(Recorded data)

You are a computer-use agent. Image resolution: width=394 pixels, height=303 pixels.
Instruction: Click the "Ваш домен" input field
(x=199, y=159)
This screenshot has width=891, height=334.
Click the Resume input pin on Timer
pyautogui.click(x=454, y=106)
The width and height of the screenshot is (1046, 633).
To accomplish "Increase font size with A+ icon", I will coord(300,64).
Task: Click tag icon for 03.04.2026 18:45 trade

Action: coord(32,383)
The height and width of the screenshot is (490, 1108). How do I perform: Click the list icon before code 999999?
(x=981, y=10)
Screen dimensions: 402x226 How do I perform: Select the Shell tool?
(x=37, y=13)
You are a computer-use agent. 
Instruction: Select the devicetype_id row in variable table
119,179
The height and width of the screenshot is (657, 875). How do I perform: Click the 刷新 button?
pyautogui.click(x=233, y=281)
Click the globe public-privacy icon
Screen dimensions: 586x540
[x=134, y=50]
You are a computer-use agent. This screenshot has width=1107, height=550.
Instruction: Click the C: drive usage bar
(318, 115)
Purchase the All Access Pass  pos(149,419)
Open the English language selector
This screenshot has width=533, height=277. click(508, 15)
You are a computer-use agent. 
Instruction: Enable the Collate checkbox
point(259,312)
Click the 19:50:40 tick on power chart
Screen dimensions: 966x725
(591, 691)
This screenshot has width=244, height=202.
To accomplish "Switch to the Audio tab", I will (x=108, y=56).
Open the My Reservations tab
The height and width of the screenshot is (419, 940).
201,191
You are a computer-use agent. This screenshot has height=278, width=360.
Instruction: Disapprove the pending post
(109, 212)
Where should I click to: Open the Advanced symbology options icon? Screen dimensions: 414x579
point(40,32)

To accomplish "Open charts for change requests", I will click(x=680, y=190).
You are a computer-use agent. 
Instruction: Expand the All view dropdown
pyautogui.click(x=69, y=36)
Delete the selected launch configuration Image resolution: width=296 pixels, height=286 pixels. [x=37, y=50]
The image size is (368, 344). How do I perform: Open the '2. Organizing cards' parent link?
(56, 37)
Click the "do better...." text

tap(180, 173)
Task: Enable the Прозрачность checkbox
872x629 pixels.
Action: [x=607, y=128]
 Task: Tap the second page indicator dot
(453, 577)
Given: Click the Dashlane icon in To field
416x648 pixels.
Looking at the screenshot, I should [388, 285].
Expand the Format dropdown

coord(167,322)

WORK TO BE COMPLETED: Set down verbatim only the lines between the start of the data above and the line with "This screenshot has width=244, height=202.", both boundaries included.

SOLUTION FOR THIS PROBLEM:
You are a computer-use agent. Image resolution: width=394 pixels, height=303 pixels.
Instruction: Click the "Ваш домен" input field
(x=199, y=159)
This screenshot has width=891, height=334.
Click the Resume input pin on Timer
pyautogui.click(x=454, y=106)
The width and height of the screenshot is (1046, 633).
To accomplish "Increase font size with A+ icon", I will coord(300,64).
Task: Click tag icon for 03.04.2026 18:45 trade

Action: coord(32,383)
The height and width of the screenshot is (490, 1108). How do I perform: Click the list icon before code 999999?
(x=981, y=10)
Screen dimensions: 402x226 How do I perform: Select the Shell tool?
(x=37, y=13)
You are a computer-use agent. 
Instruction: Select the devicetype_id row in variable table
119,179
The height and width of the screenshot is (657, 875). How do I perform: Click the 刷新 button?
pyautogui.click(x=233, y=281)
Click the globe public-privacy icon
Screen dimensions: 586x540
[x=134, y=50]
You are a computer-use agent. This screenshot has width=1107, height=550.
Instruction: Click the C: drive usage bar
(318, 115)
Purchase the All Access Pass  pos(149,419)
Open the English language selector
This screenshot has width=533, height=277. click(508, 15)
You are a computer-use agent. 
Instruction: Enable the Collate checkbox
point(259,312)
Click the 19:50:40 tick on power chart
Screen dimensions: 966x725
(591, 691)
This screenshot has width=244, height=202.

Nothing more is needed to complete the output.